Thursday, June 01, 2006

 

Mastering and paging JavaScript: Problems

ASP.NET 2.0 introduced the potentially useful master and content pages, but with them it also introduced new problems for client-side scripts. The ID of each content page element is extended and qualified in one of Microsoft's obscurely documented conventions. Client-side scripts that try to use the ID values that a programmer specified will fail.

Microsoft usually gives client-side scripts a pass; ASP.NET 2.0 was designed to promote and sell server software. Client-side scripts have the added demerits, in Microsoft's eyes, of using JavaScript, a language designed by a competitor, or ECMAscript, an international standard. Their document purgers, currently in ascendance with VS (Visual Studio), have removed from distributed "Help" documents several articles and sections of articles that might reveal the client-side problems and assist in solving them. However, many articles remain available in libraries distributed by MSDN (Microsoft Developer Network) and displayed at Microsoft's web sites. Key sections of documentation are the topics "Web Server Controls," "ASP.NET Programming" and "ASP.NET Controls" under "Visual Web Developer" in the VS library and the topic "ASP.NET Server Controls" under "Creating Web Applications and Services" in the MSDN library.

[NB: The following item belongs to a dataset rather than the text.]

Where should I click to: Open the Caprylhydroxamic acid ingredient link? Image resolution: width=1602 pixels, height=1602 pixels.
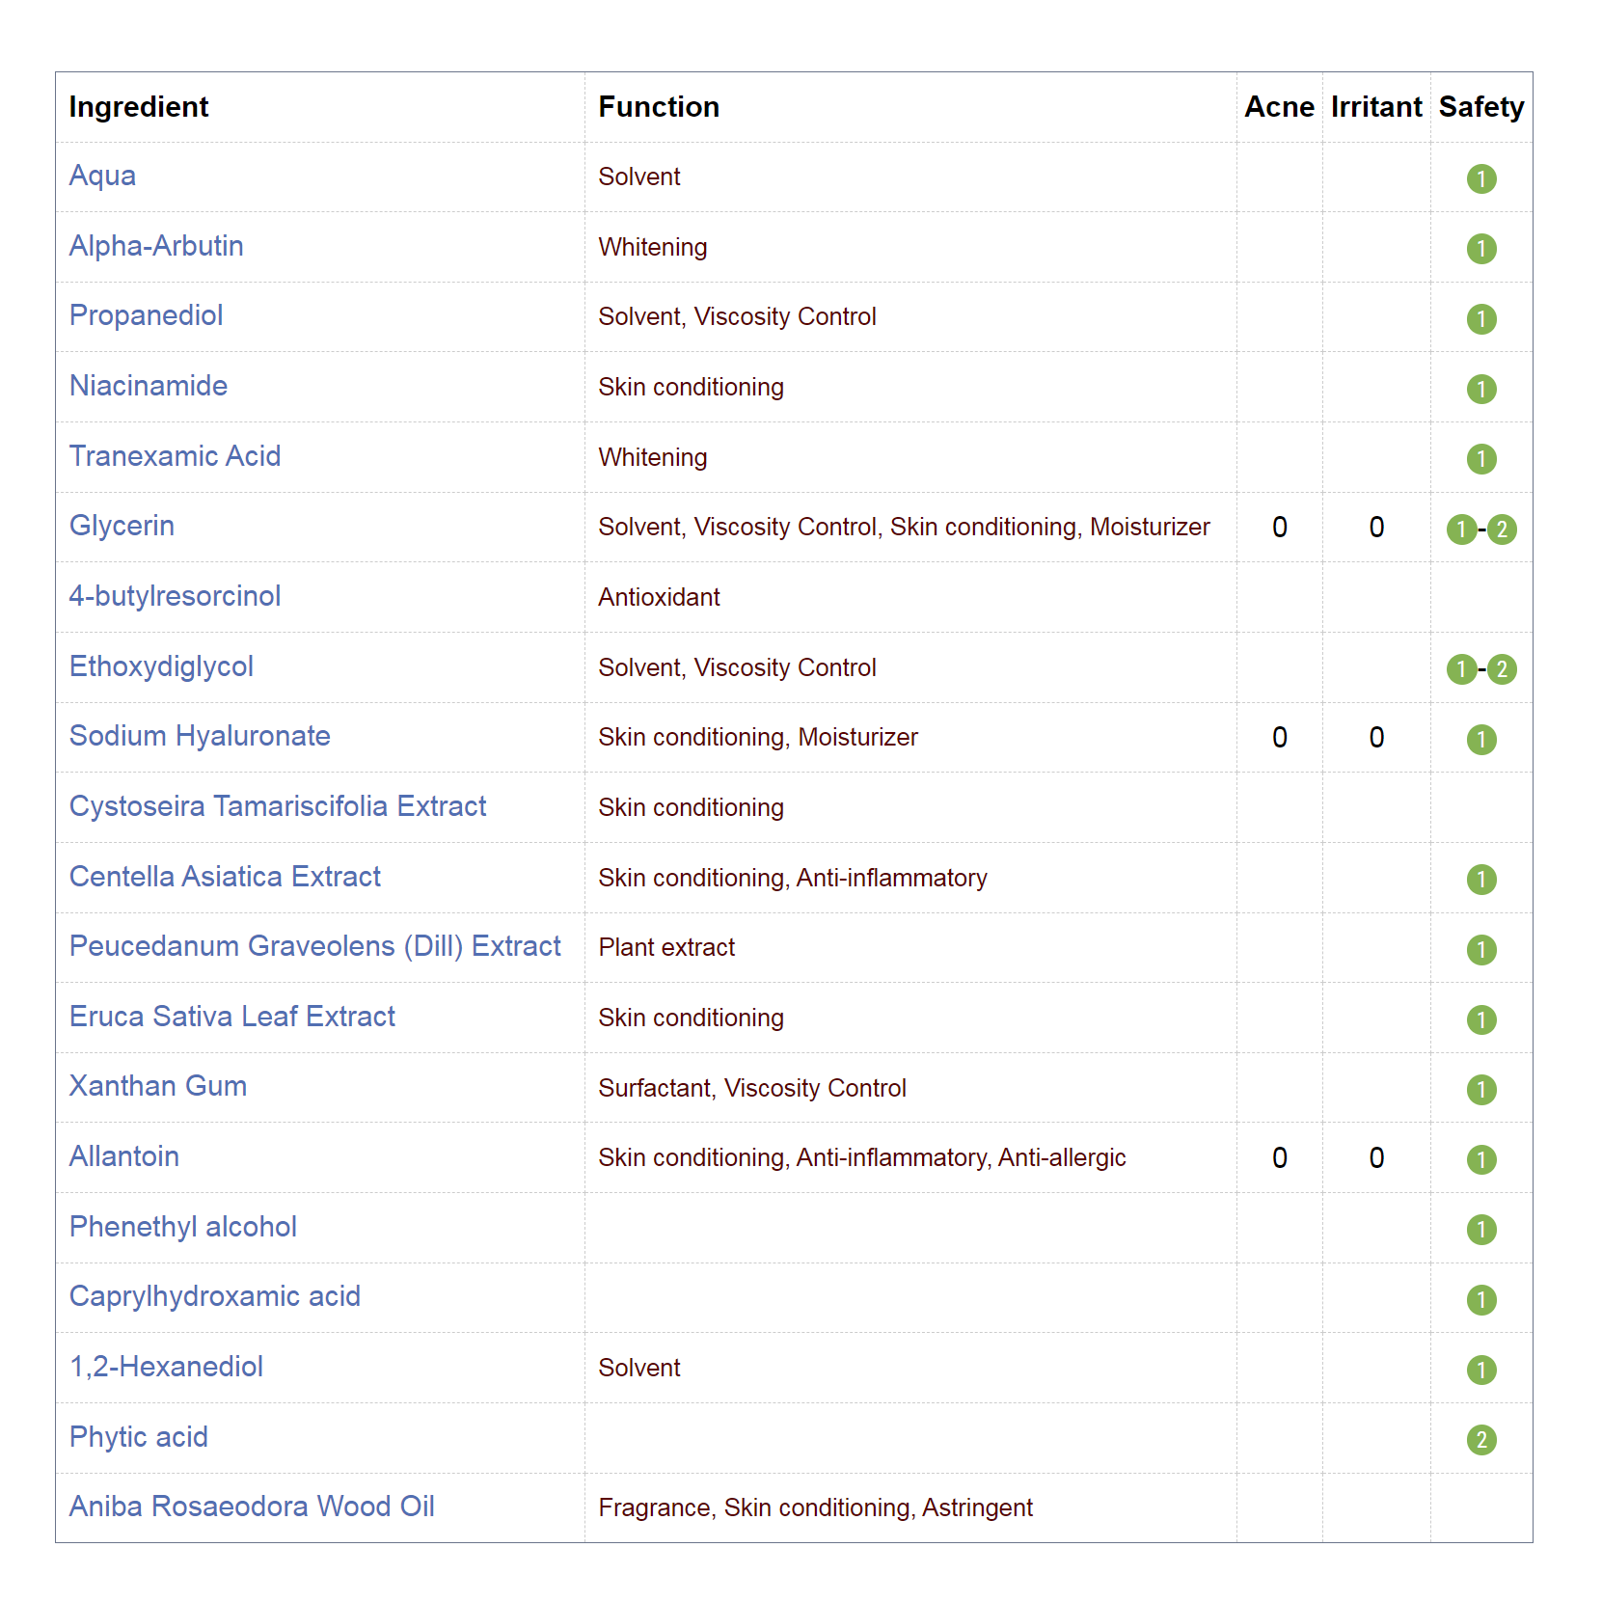(214, 1296)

The root of the client-side problems with master pages is name qualification, which occurs when a control is located within the scope of another control that acts as a "naming container." Naming containers are largely of interest with controls that generate collections of other controls--any templated control and all standard controls that use templates: Repeater, DataGrid, DataList, CheckBoxList, ChangePassword, LoginView, Menu, SiteMapNodeItem and RadioButtonList. See the articles "Web Forms Control Identification," available in both VS and MSDN, and "Referencing Controls in Web Forms Pages," available only in MSDN. The article "Client Script in ASP.NET Web Pages" says that the ID values of controls in the scope of a naming container will be extended and qualified so that they are unique on a page, but it does not say how this is done. The article warns against using the extended and qualified names in client-side script: "The formula used to generate unique IDs for child controls can change."

A master page is associated with the MasterPage class, which is derived from the UserControl class and therefore implements the INamingContainer Interface. ID values of all controls in the scope of a master page will be extended and qualified--including everything on associated content pages. The fact that a master page acts as a naming container is referred to obliquely in just a single "Visual Web Developer" article, "How to: Reference ASP.NET Master Page Content." This article says that to identify a control located on a master page, one needs "the FindControl method, using the value returned by the Master property as the naming container." An October, 2003, article from MSDN, "Web Site Consistency Made Easy with ASP.NET 2.0 Master Pages," says, "Each instance of System.Web.UI.ContentPlaceHolder within a Master Page acts as a naming container."

Most client-side scripts used with master and content pages must somehow deal with controls on their pages, but Microsoft provides no guidance for how to do this. Its documentation addresses only issues of how to identify controls in server-side code. There is no equivalent to the FindControl method available to a client-side script, yet Microsoft has been aware since at least 2003 that its master-content architecture would be incompatible with client-side scripts.